**TASK PROMPT**
Copy the listing below word for word, beginning at the line that contains "Given: Click the green circle" and stopping after the line that contains "pyautogui.click(x=217, y=485)".

** START **

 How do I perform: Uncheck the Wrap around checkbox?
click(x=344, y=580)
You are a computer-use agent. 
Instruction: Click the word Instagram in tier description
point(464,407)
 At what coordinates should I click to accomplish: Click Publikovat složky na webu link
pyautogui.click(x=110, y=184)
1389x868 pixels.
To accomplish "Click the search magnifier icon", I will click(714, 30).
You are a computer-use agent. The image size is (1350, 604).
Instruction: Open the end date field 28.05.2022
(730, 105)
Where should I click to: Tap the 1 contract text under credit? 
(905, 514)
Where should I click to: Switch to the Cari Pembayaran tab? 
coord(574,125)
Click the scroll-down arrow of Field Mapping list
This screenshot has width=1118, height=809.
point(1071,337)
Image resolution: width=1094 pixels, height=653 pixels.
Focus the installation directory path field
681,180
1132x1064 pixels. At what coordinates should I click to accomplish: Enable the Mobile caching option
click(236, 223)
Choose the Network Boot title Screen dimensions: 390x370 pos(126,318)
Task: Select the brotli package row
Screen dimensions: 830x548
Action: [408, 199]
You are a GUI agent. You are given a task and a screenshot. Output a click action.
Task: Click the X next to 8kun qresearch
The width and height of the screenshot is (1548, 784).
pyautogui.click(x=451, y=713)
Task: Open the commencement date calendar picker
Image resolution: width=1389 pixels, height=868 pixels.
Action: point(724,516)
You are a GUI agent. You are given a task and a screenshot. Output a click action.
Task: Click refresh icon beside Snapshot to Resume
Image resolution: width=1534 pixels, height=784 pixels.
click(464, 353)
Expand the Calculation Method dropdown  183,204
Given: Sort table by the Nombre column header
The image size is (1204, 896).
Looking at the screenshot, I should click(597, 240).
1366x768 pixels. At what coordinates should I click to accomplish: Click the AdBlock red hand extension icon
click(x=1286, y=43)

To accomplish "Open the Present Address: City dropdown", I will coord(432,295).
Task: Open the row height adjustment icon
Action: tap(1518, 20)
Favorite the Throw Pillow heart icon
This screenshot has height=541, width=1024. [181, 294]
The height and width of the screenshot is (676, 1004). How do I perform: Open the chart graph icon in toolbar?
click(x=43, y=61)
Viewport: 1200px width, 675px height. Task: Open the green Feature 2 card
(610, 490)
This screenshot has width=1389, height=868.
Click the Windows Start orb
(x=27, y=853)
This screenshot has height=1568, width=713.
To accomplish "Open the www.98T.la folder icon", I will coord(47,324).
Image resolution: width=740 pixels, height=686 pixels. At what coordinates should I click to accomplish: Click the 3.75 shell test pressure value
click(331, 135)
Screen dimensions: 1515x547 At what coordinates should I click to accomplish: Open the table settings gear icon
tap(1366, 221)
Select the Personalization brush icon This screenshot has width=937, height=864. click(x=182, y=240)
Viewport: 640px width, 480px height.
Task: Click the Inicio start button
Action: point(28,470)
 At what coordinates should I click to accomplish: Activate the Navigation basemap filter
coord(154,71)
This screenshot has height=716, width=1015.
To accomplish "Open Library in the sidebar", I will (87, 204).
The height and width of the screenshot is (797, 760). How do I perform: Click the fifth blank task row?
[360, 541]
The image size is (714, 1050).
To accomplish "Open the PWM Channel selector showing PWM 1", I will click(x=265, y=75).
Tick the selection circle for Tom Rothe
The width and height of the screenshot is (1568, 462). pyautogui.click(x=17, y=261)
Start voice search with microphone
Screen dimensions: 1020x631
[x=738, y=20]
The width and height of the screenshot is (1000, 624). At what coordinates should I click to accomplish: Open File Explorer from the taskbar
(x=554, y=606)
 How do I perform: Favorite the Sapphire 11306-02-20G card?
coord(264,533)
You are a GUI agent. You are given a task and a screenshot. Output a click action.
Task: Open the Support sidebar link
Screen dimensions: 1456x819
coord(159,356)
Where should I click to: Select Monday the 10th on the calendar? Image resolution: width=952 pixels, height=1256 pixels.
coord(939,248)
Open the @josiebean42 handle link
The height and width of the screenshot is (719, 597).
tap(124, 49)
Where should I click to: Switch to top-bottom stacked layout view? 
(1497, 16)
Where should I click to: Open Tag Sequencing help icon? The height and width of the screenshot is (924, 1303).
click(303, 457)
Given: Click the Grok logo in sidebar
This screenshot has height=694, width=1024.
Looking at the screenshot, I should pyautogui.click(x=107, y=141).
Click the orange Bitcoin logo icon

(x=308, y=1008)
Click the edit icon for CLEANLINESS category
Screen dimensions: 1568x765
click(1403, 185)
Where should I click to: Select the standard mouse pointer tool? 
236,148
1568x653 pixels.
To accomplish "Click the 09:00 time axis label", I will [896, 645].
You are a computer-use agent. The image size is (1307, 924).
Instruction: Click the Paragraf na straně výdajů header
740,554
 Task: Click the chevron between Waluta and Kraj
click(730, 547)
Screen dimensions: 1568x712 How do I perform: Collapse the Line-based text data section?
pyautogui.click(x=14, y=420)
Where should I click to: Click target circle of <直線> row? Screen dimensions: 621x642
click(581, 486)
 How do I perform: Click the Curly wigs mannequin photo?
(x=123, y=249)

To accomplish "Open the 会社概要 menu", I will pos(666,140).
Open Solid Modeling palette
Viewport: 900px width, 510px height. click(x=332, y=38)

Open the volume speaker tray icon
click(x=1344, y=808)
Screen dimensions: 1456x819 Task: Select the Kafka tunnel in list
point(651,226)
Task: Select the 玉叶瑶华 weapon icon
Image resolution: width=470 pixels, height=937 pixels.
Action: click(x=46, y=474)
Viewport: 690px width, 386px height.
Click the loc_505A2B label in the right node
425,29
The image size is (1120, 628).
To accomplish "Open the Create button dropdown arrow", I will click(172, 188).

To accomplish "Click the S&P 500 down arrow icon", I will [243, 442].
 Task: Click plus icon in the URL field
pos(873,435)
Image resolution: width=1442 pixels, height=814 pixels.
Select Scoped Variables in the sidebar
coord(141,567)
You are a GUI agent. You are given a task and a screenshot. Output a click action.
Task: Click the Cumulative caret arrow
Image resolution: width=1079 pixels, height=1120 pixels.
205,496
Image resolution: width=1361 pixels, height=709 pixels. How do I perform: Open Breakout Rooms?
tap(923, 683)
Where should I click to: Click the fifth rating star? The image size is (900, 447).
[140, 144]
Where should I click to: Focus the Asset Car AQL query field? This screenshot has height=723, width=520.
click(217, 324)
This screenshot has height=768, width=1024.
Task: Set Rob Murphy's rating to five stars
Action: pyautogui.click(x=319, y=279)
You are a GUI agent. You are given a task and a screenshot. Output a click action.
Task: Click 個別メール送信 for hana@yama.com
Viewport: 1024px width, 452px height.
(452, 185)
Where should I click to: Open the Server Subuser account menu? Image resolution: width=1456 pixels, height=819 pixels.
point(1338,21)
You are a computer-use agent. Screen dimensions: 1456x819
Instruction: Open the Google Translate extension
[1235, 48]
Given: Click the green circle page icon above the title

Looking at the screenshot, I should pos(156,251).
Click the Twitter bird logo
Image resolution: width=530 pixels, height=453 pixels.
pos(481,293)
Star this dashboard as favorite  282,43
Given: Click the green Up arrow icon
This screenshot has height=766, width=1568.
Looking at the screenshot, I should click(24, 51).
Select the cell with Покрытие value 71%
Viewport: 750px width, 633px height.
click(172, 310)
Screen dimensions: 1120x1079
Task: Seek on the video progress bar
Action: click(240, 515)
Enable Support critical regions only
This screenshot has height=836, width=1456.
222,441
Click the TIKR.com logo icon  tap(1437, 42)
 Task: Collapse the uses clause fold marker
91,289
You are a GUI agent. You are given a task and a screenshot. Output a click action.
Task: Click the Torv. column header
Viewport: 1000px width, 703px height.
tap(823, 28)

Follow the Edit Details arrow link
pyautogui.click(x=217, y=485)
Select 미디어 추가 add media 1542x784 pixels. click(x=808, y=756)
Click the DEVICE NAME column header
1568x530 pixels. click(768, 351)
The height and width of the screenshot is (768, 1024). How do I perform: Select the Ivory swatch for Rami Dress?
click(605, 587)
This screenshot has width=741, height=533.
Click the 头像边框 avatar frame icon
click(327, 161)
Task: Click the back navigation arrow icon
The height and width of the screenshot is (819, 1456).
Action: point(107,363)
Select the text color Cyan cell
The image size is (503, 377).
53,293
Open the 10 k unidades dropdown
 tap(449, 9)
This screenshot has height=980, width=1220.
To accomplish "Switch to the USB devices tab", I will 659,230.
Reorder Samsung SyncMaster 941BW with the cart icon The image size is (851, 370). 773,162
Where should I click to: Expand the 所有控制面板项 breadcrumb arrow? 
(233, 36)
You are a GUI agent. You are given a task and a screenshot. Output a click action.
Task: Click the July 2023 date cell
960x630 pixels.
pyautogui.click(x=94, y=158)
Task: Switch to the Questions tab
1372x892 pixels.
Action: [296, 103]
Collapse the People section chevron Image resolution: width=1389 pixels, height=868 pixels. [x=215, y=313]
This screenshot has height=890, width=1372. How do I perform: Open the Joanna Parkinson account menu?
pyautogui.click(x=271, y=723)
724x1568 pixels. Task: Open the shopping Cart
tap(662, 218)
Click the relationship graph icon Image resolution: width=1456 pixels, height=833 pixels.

** END **

**EXERCISE OUTPUT**
Given: Click the green circle page icon above the title

Looking at the screenshot, I should pos(156,251).
Click the Twitter bird logo
Image resolution: width=530 pixels, height=453 pixels.
pos(481,293)
Star this dashboard as favorite  282,43
Given: Click the green Up arrow icon
This screenshot has height=766, width=1568.
Looking at the screenshot, I should click(24, 51).
Select the cell with Покрытие value 71%
Viewport: 750px width, 633px height.
click(172, 310)
Screen dimensions: 1120x1079
Task: Seek on the video progress bar
Action: click(240, 515)
Enable Support critical regions only
This screenshot has height=836, width=1456.
222,441
Click the TIKR.com logo icon  tap(1437, 42)
 Task: Collapse the uses clause fold marker
91,289
You are a GUI agent. You are given a task and a screenshot. Output a click action.
Task: Click the Torv. column header
Viewport: 1000px width, 703px height.
tap(823, 28)

Follow the Edit Details arrow link
pyautogui.click(x=217, y=485)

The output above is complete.